Si, tout à fait d’accord pour une harmonisation mais uniquement si celle-ci est faite par le haut et en faveur de l’ensemble des salariés public et privé. D’ailleurs, les politiques se gardent bien de dire qu’il n’y a déjà pas d’harmonisation au sein des salariés du privé. En effet, près de 70 % des salariés du privé, et tant mieux pour eux soyons très clairs, ne subissent pas les jours de carences, ni d’amputation de revenus en cas d’arrêt-maladie du fait d’accords de branche ou d’entreprise et ça, il faut le dire. Là encore, ce qui est demandé pour la fonction publique n’est pas appliqué de la sorte dans le privé.
Lorsque l’on parlait de populisme tout à l’heure, c’est qu’à chaque fois, les politiciens déforment la réalité pour faire passer leurs idées ultra-libérales, cela est un vrai problème ! Car ici l’objectif c’est juste de faire des économies sur le dos des travailleuses et travailleurs de la fonction publique car ils ont géré le budget de l’Etat comme des rigolos en faisant des cadeaux aux grandes entreprises et aux plus aisés ; et que pour se sauver d’une catastrophe budgétaire annoncée, ils n’ont rien trouvé d’autre que diminuer la rémunération et le pouvoir d’achat des agents de l’Etat. Le libéralisme c’est relativement incroyable.
Ce que veut faire Kasbarian avec ses deux mesures c’est juste faire des économies sur le dos des fonctionnaires (malades dans notre cas) pour finaliser un budget honteux qu’il a lui-même participé à créer car il était déjà au gouvernement précédemment. C’est un sketch.
Ces deux mesures sont injustes, parce qu’elles frappent en premier celles et ceux qui sont le plus malades. Qui plus est, elles toucheront en premier lieu les femmes qui représentent pour rappel plus de 60% des fonctionnaires. Ce sont des mesures totalement inefficaces, car elles conduisent à des arrêts de travail plus longs et un moindre recours aux soins. C’est enfin une mesure qui aggrave encore la dégradation des conditions de travail dans la fonction publique. Le pire c’est que dans 2 mois s’il ne subit pas la censure d’ici là, le même ministre se demandera pourquoi la fonction publique n’arrive pas à recruter.
Dijon Actualités : mais du coup que souhaitez-vous ?

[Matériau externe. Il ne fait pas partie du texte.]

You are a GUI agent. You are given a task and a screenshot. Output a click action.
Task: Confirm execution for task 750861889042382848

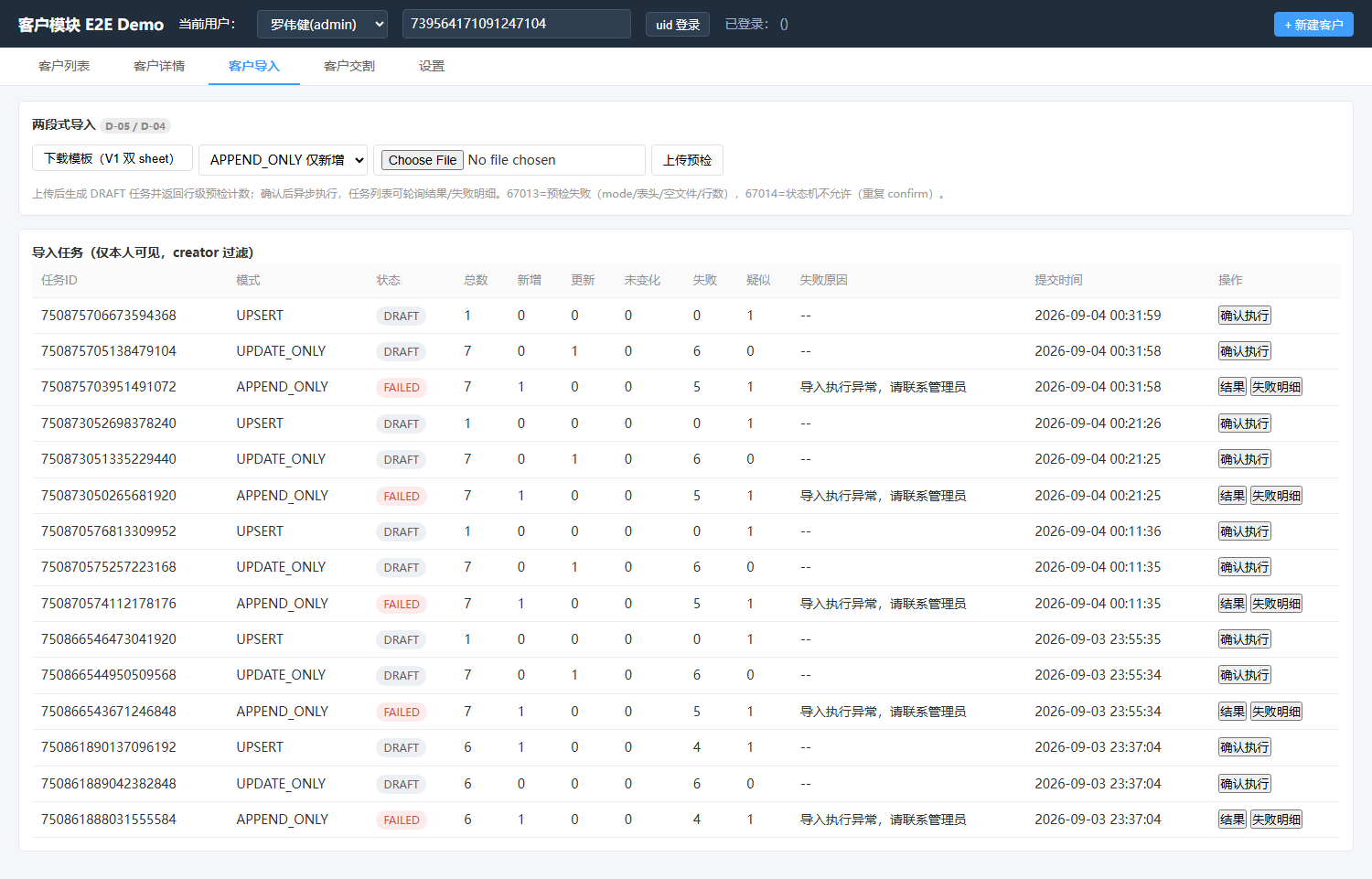1244,784
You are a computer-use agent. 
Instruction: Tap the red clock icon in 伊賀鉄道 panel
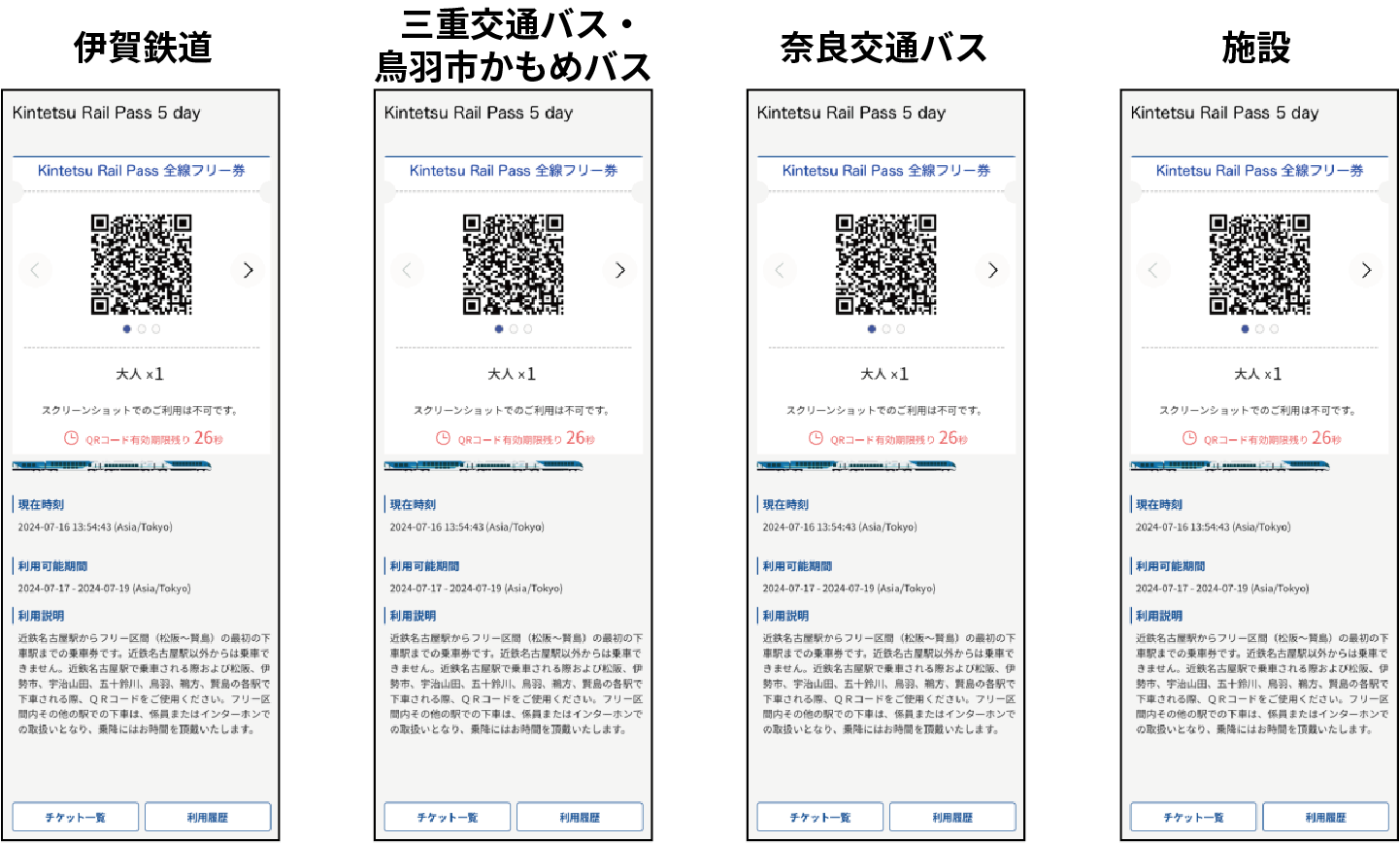[71, 438]
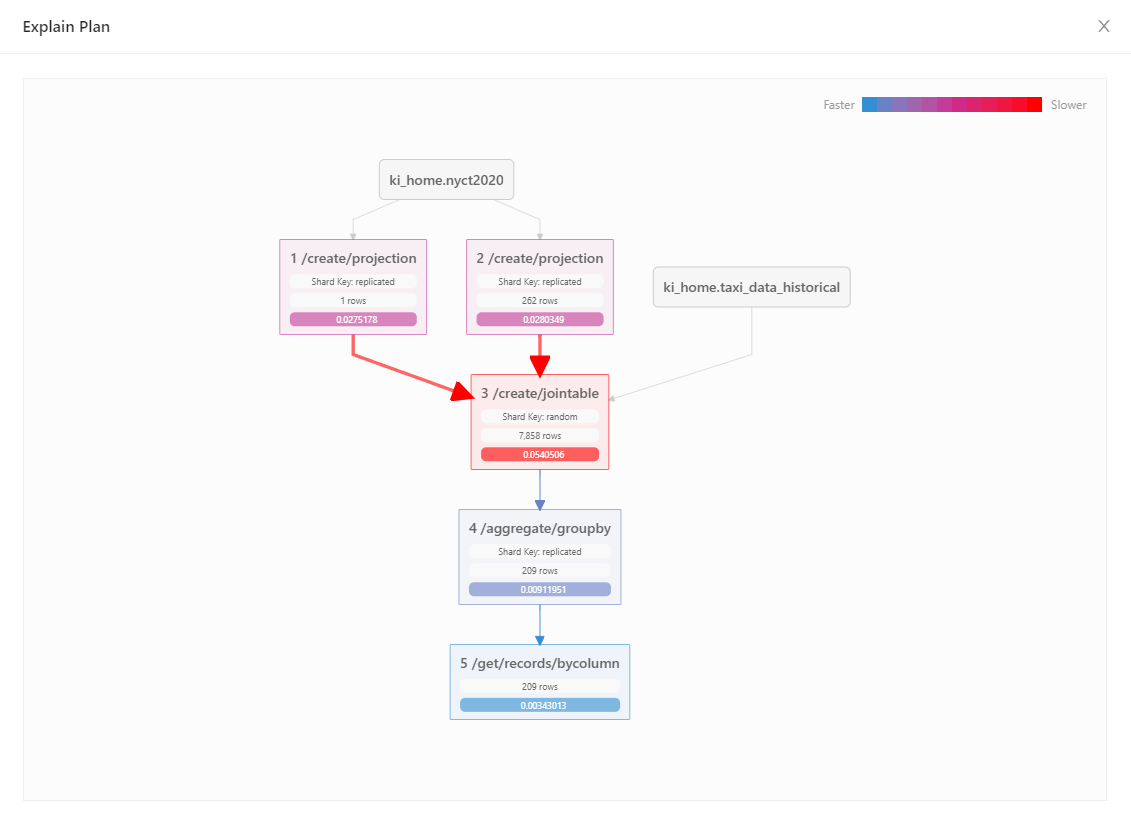
Task: Select the 3 /create/jointable node
Action: coord(540,393)
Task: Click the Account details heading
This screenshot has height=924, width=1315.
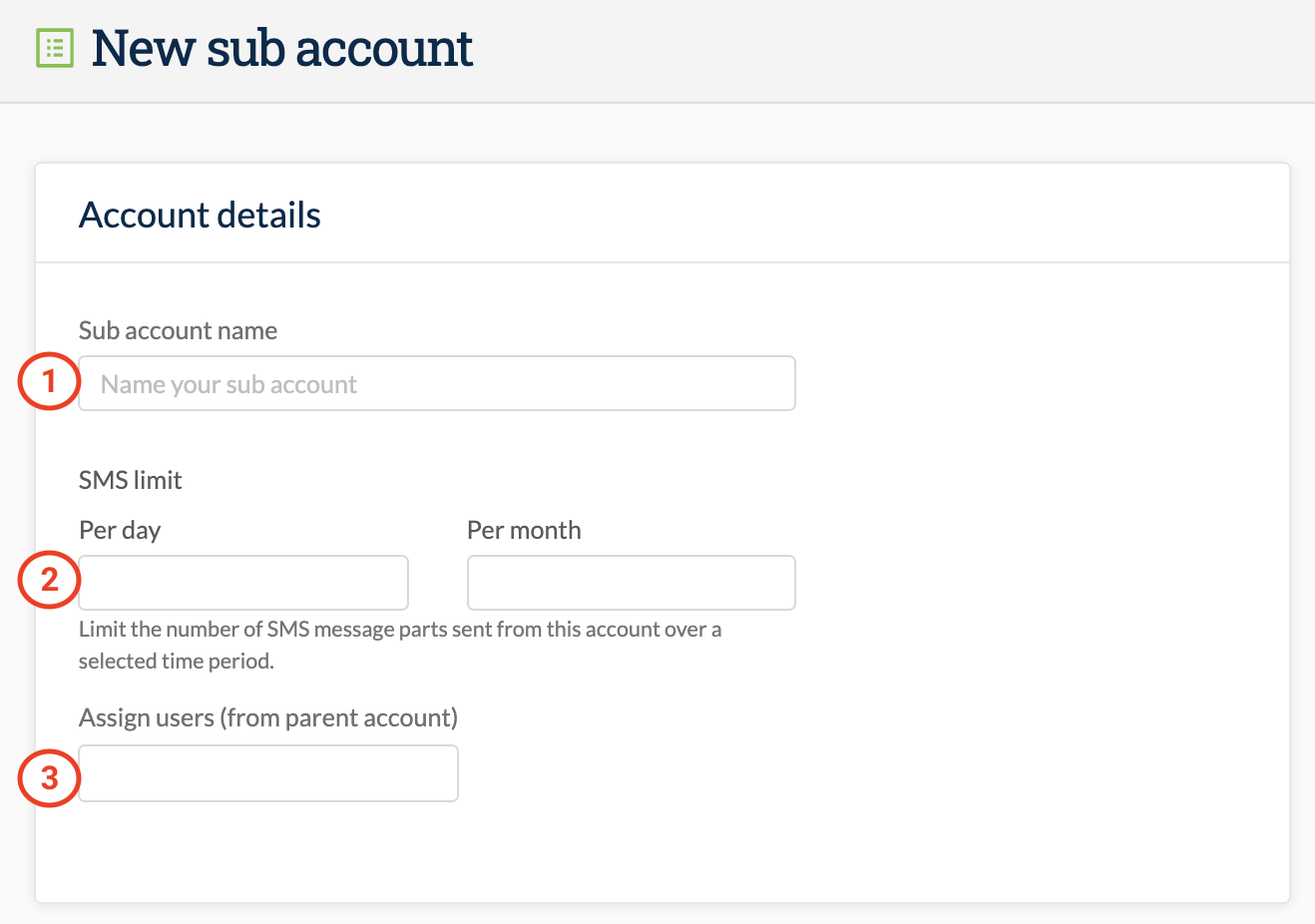Action: 200,215
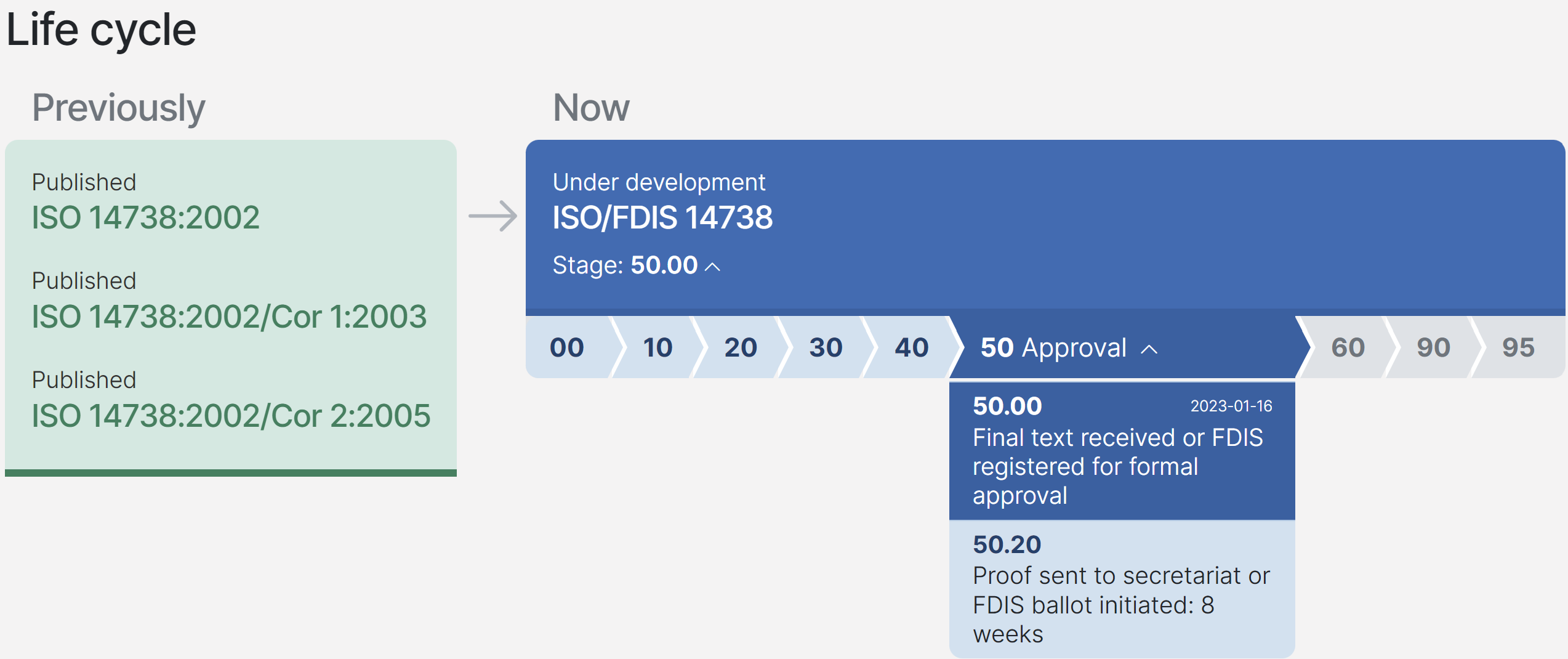This screenshot has width=1568, height=659.
Task: Open substage 50.20 Proof sent entry
Action: click(x=1120, y=588)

C’est très simple. A très court terme que le ministre et le gouvernement reculent sur leur énième provocation car ce n’est pas aux travailleuses et aux travailleurs œuvrant pour l’intérêt général de payer l’incompétence des gouvernants.
Surtout, à moyen terme, il faut obtenir trois choses : la suppression complète de la carence pour l’ensemble des salariés du public comme du privé ; le maintien à 100% de la rémunération pour l’ensemble des salariés du public comme du privé ; enfin que soit engagée une réflexion globale autour des conditions de travail dans la fonction publique et un réel chantier autour du travail dans notre société.